▶ **EXERCISE**
Establish how many lines in the entries hold the string "will". The number by itself is the whole answer.

▶ **STORED DATA**
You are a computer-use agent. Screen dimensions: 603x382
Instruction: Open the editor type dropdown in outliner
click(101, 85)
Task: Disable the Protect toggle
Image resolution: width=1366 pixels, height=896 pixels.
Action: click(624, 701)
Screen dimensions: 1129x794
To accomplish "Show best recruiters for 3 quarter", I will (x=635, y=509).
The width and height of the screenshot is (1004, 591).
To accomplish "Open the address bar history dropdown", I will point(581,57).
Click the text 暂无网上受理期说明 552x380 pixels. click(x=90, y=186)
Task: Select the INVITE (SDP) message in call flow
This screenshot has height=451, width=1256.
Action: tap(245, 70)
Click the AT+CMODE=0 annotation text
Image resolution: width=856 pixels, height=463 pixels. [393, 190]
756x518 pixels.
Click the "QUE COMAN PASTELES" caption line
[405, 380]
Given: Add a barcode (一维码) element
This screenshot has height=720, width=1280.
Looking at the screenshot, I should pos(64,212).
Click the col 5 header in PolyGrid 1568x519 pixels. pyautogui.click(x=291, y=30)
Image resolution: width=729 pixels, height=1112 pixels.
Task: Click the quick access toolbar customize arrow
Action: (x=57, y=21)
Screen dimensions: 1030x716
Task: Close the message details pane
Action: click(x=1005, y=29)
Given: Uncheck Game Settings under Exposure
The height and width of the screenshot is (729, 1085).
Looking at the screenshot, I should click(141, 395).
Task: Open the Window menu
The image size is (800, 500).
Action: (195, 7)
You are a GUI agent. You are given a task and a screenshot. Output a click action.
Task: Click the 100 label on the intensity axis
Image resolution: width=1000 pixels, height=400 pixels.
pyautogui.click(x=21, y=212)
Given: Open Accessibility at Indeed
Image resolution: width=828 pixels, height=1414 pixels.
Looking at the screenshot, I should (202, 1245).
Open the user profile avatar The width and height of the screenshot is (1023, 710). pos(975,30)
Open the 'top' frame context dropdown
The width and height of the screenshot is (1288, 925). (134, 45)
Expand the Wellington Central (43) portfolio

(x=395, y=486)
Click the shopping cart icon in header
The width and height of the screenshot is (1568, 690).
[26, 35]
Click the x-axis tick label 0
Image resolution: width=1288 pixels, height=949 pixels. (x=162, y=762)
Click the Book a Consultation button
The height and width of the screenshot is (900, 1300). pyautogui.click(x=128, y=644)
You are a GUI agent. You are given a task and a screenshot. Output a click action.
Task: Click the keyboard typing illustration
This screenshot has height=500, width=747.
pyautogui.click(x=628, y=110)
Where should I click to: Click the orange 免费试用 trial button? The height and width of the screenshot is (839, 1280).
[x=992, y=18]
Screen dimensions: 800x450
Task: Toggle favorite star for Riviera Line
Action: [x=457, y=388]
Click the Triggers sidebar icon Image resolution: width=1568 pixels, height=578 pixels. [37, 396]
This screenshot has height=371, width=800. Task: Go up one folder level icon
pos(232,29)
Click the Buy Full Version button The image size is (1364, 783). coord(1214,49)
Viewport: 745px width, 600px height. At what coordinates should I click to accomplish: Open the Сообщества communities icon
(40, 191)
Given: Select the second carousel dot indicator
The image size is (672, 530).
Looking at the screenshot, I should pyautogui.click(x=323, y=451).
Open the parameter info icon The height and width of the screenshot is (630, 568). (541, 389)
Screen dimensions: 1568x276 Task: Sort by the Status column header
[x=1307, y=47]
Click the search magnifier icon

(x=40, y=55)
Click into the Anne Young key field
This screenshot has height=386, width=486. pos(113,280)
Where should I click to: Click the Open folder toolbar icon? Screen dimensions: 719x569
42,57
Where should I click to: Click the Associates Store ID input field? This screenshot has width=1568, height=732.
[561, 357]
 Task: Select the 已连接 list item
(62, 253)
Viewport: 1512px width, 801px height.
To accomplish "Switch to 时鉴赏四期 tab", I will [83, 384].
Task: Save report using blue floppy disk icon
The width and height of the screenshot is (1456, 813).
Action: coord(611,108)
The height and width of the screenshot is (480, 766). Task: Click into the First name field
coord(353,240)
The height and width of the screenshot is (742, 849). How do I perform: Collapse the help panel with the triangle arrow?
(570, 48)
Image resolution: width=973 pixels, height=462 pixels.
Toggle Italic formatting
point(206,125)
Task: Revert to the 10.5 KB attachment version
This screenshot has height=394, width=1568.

▶ **PROBLEM SOLUTION**
3